However, in the above data encryption process, the client transmits the plaintext of the model to the server for reinforcement, so that the client has a trust problem with the server, that is, the client needs to trust the server. Therefore, this approach is still risky for the customer, who is concerned about the server leaking relevant model data. In order to solve the above trust problem, the model data may be processed by using a homomorphic encryption method, however, for the implementation method of homomorphic encryption, the constraint condition is relatively strict, and the efficiency of data processing is very low.

Some embodiments of the invention are described in detail below with reference to the accompanying drawings. The features of the embodiments and examples described below may be combined with each other without conflict between the embodiments.

FIG. 1 is a flow chart of a data obfuscation method according to an embodiment of the present invention; referring to fig. 1, the present embodiment provides a data obfuscation method, the main execution body of which is a data obfuscation device, it is understood that the data obfuscation device may be a server, and the server may be implemented as software, or a combination of software and hardware; specifically, the data obfuscation method may include:

s101: the method comprises the steps of obtaining a data confusion request sent by a client and at least one piece of to-be-processed data, wherein at least one part of the at least one piece of to-be-processed data is encrypted.

The data obfuscation request is used for obfuscating the data to be processed, and the data to be processed may include graph structure data which is encrypted and corresponds to the machine learning model; the number of the at least one piece of data to be processed can be one or more pieces of data to be processed; when the number of the data to be processed is one, the data to be processed can be graph structure data which is subjected to encryption processing and corresponds to the machine learning model; when the number of the data to be processed is multiple, at least a part of the multiple data to be processed is graph structure data which is subjected to encryption processing and corresponds to the machine learning model.
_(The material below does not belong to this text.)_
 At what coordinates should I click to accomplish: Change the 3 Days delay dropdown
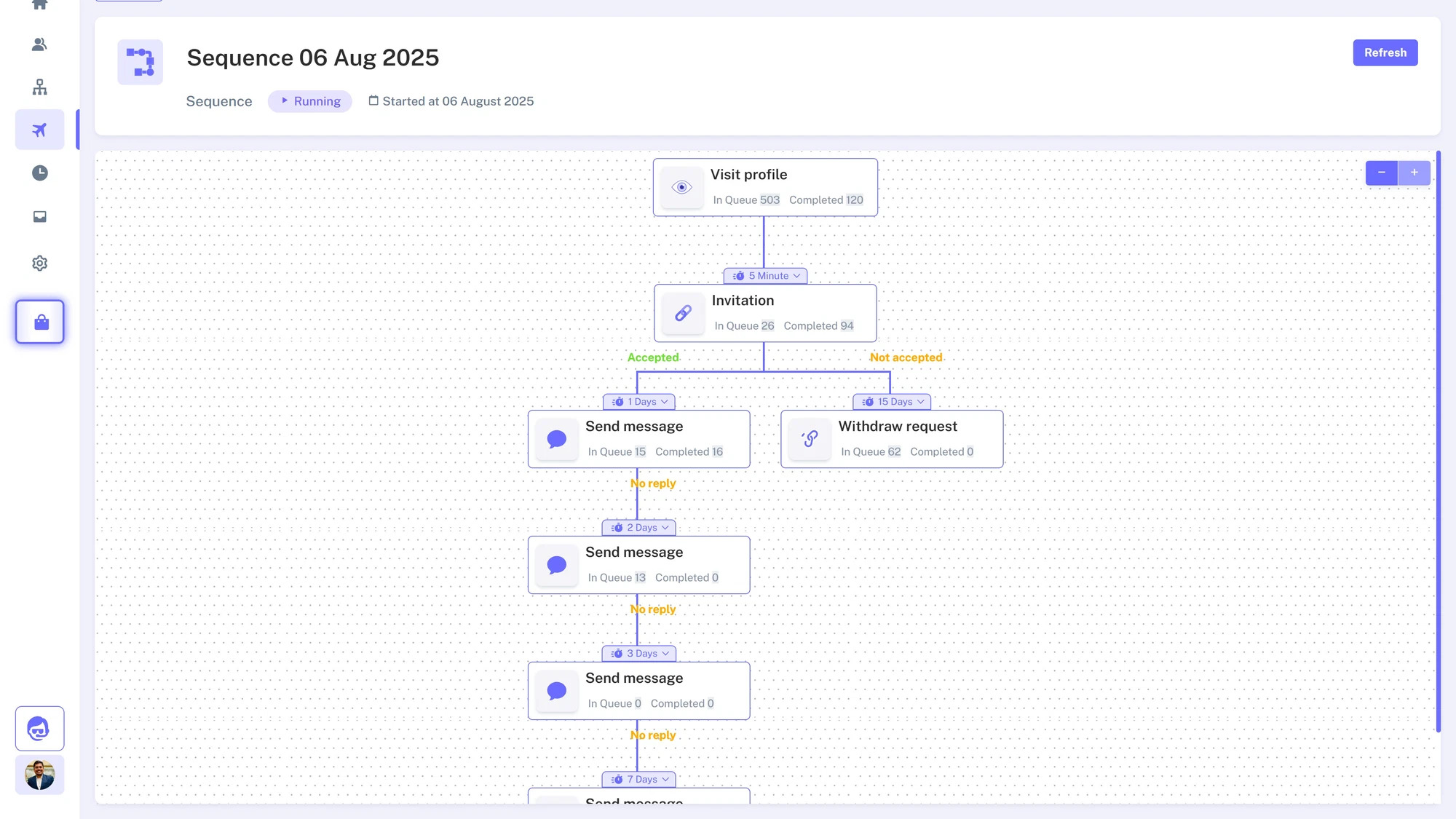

In addition, when the data to be processed is graph structure data corresponding to the machine learning model, different machine learning models correspond to different graph structure data, as shown in fig. 2, a graph structure of the machine learning model is provided, which includes: the method comprises the steps of inputting a node placeholder, a convolutional layer computing node conv2D, a first matrix addition node relu, a first data pooling layer maxpool, a second matrix addition node biasAdd, a second data pooling layer avgpoll, a connecting layer concat, a normalized softmax and the like, wherein the placeholder is used for inputting parameters, conv2D is used for analyzing and calculating the input parameters, the relu node and the biasAdd are used for realizing matrix addition processing of data after analysis and calculation, maxpool is used for pooling storage of maximum data after processing of the relu node, and avgpoll is used for pooling storage of average data after processing of the biasAdd node; the concat node is used for performing fusion processing on the maximum data and the average data stored in the pooling mode, and the softmax node is used for performing normalization processing on a processing result. Of course, those skilled in the art may also set the graph structure of the machine learning model as another graph structure according to specific application requirements and application scenarios, which are not described herein again.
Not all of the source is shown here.